━━ Extrait du document ━━

Hans Kopp et Christian Wendt (éds.), Thalassokratographie. Rezeption und Transformation antiker Seeherrschaft

Hinnerk Bruhns
p. 244-246
Référence(s) :

Hans Kopp et Christian Wendt (éds.), Thalassokratographie. Rezeption und Transformation antiker Seeherrschaft, Berlin, De Gruyter, 2018, 316 p., 79,95 € / ISBN 9783110568899, ISSN 18645208.

Texte intégral

1Et si le lecteur commençait par la fin ? Dans ce cas, il visiterait des parcs d’attractions à thème dans différents pays européens, revivrait des aventures d’Ulysse et en sortirait, trempé peut-être, mais fortement impressionné par la dangerosité de la Méditerranée et la « bravery in dominating the seas » (p. 298) du héros grec. Laissons la question ouverte de savoir si Ulysse a dominé la mer ou si ce n’est pas plutôt l’inverse et revenons au début du livre où les directeurs de cette publication expliquent le néologisme qu’ils ont choisi pour titre. Ce n’est pas la « Seeherrschaft » (thalassocratie, imperium maris, dominium maris) dans sa dimension politico-militaire à certaines époques de l’Antiquité et sa « réception » dans l’historiographie ulté­rieure qui sont l’objet de l’enquête, mais au contraire la réflexion, et les traces qu’elle a laissées, sur un phénomène beaucoup moins univoque, beaucoup plus diffus, où se mêlent des dimensions politiques et stratégiques avec des discours de nature légitimatrice (la domination), de recherche identitaire ou de nature polémique avec des débats juridiques ou encore avec des aspirations à dominer le monde entier. Montrer l’enchevêtrement entre une multitude et grande variété de « discours », au sens très large, sur la thalassocratie, d’une part, la réception de l’Antiquité d’autre part, est l’ambition affichée ici. Renoncer ainsi à une définition étroite de l’objet signifie une grande liberté pour les contributeurs qui, c’est la loi du genre, n’ont pas forcément exactement la même vision que ceux qui ont organisé le colloque berlinois de 2015 et composé ce recueil.

2Mais c’est tout bénéfice pour le lecteur. S’il fait l’effort de lire la longue introduction, il a à sa disposition des instruments de méthode et de compréhension qui lui permettent de profiter doublement de la richesse de la douzaine de chapitres, dont la moitié en anglais : on peut les lire de façon « naïve », sans les relier aux réflexions méthodologiques exposées dans l’introduction, mais aussi à travers les lunettes réflexives pro­posées par Hans Kopp et Christian Wendt. Les deux premiers chapitres en sont de bons exemples : Hartmut Böhme étudie la « transformation » moderne de représentations antiques de l’océan chez Christophe Colomb et Alexander von Humboldt, tandis que Christian Wendt analyse la relation homme-mer dans l’Antiquité et sa réception ultérieure. L’analyse de la réception se transforme ici en une recherche sur de nouvelles perspectives permettant de comprendre autrement les phénomènes antiques.

━━━
━━ Données fournies ━━

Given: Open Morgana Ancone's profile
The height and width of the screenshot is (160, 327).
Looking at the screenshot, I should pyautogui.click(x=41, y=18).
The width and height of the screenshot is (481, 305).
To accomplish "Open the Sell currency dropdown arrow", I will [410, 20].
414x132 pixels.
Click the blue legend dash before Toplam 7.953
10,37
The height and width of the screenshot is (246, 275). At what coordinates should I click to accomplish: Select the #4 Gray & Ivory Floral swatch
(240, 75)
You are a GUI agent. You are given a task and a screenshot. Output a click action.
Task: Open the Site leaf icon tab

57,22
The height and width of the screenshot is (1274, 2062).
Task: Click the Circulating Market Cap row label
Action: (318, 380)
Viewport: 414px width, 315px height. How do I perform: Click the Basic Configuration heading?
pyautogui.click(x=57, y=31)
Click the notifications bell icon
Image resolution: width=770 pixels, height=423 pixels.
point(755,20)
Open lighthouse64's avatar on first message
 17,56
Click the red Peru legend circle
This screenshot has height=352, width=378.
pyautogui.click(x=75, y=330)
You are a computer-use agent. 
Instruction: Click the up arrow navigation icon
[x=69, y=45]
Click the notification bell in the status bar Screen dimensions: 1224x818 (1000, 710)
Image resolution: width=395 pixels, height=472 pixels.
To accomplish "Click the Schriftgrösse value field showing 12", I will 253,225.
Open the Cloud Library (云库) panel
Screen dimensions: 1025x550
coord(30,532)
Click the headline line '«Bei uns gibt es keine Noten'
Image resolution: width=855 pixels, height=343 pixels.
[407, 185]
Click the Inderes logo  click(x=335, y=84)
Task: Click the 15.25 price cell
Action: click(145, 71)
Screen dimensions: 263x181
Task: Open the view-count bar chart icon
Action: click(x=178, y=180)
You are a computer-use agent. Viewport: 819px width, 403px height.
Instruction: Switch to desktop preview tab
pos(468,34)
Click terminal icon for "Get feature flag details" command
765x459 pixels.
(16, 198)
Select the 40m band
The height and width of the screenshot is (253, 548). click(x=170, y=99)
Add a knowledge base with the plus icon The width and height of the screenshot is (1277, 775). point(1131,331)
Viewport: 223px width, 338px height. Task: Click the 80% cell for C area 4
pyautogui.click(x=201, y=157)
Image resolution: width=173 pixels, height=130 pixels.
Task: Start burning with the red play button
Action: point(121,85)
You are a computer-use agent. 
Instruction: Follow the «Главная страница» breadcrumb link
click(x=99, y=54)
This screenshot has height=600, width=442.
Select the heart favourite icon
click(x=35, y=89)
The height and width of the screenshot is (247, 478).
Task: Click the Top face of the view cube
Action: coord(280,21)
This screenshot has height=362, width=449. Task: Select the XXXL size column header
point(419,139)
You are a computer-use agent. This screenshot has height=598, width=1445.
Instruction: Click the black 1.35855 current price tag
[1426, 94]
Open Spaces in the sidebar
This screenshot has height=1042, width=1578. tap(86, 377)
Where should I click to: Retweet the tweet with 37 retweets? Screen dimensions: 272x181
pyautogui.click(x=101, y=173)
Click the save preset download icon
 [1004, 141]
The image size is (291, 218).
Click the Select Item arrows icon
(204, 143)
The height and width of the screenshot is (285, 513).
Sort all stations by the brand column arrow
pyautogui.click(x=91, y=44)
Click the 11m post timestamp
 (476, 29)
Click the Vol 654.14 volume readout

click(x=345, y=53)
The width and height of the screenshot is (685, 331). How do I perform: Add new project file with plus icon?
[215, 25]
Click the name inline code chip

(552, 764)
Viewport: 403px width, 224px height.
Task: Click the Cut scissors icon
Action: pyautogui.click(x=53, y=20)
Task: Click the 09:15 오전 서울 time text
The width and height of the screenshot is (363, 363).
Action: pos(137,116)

━━━

== Consignes de l'exercice ==
**1)** D'après le compte rendu sur la thalassocratie, en quelle année s'est tenu le colloque berlinois dont est issu le recueil ?
**2)** Condensez le paragraphe du compte rendu sur la thalassocratie qui commence par « Mais c'est tout bénéfice pour le lecteur », en gardant ses faits principaux.
**3)** Rédigez la suite du compte rendu sur la thalassocratie, à partir de sa dernière phrase.
Le listing provient d'une source distincte de l'extrait.

== Corrigés ==
**1)** En 2015.

**2)** La longue introduction fournit au lecteur des outils de méthode et de compréhension pour tirer profit de la douzaine de chapitres, dont la moitié en anglais. On peut lire ces chapitres de façon « naïve » ou à travers l'approche réflexive de Hans Kopp et Christian Wendt. Les deux premiers en sont de bons exemples. Hartmut Böhme y étudie la transformation moderne des représentations antiques de l'océan chez Christophe Colomb et Alexander von Humboldt. Christian Wendt y analyse la relation homme-mer dans l'Antiquité et sa réception ultérieure. L'analyse de la réception y devient une recherche de nouvelles perspectives pour comprendre autrement les phénomènes antiques.

**3)**
3Les regards ambivalents de Rome et de l’Angleterre (dans les années 1732-1759) sur la domination maritime athénienne sont étudiés par Ernst Baltrusch et Ben Earley. Le cas anglais est d’autant plus intéressant que c’est John Dee, entre autres conseiller en science et en astrologie de la reine Elizabeth, mais aussi conseiller en navigation lors des grandes découvertes et inventeur du terme Empire Britannique, qui, vers la fin du xvie siècle, introduit le terme antique thalattocratia dans le débat politique moderne, empruntant l’expression à Strabon chez qui elle apparaît pour la première fois dans l’Antiquité. Ce chapitre de Hans Kopp sur John Dee et la redécouverte de la thalassocratie au xvie siècle montre bien la différence entre une approche philologique qui retrace l’histoire des mots dans des textes et traductions, d’une part, et d’autre part la mise à jour d’un concept, sa réinterprétation, sa trans­formation et son introduction dans un contexte nouveau. La contribution de Louis Sicking sur les Pays-Bas habsbourgeois étend le spectre des thèmes abordés au-delà des aspects symboliques et de représentation inhérents aux évocations de l’Antiquité. Pour être souverain de la mer, de quelle flotte l’Empereur a-t-il besoin : de navires loués en cas de besoin ou achetés pour constituer une flotte permanente ? Quels impôts pour la payer, quelle finalité : la sécurité de la mer pour le commerce ?

4Au tournant du xvie au xviie siècle, c’est le droit romain, comme nous le rappelle Kaius Tuori, qui est mobilisé par Hugo Grotius (Mare Liberum, 1609) dans l’intérêt de la Compagnie néerlandaise des Indes orientales dans son conflit avec le Portugal et l’Espagne, défendeurs, comme l’Angleterre, de la conception du mare clausum, pour soutenir la liberté de commerce sur mer et l’exploitation libre des ressources de la mer. Pour les Romains la mer ne se trouvait pas dans le même régime juridique que la terre : « The limit of the sea was a limit of the law, it was common property of all mankind, meaning it could not be owned or controlled » (p. 214). Grotius arrivait à la même conclusion par le biais d’une argumentation différente : c’est le droit privé romain qui réservait la mer, res nullius, à l’usage de l’humanité tout entière.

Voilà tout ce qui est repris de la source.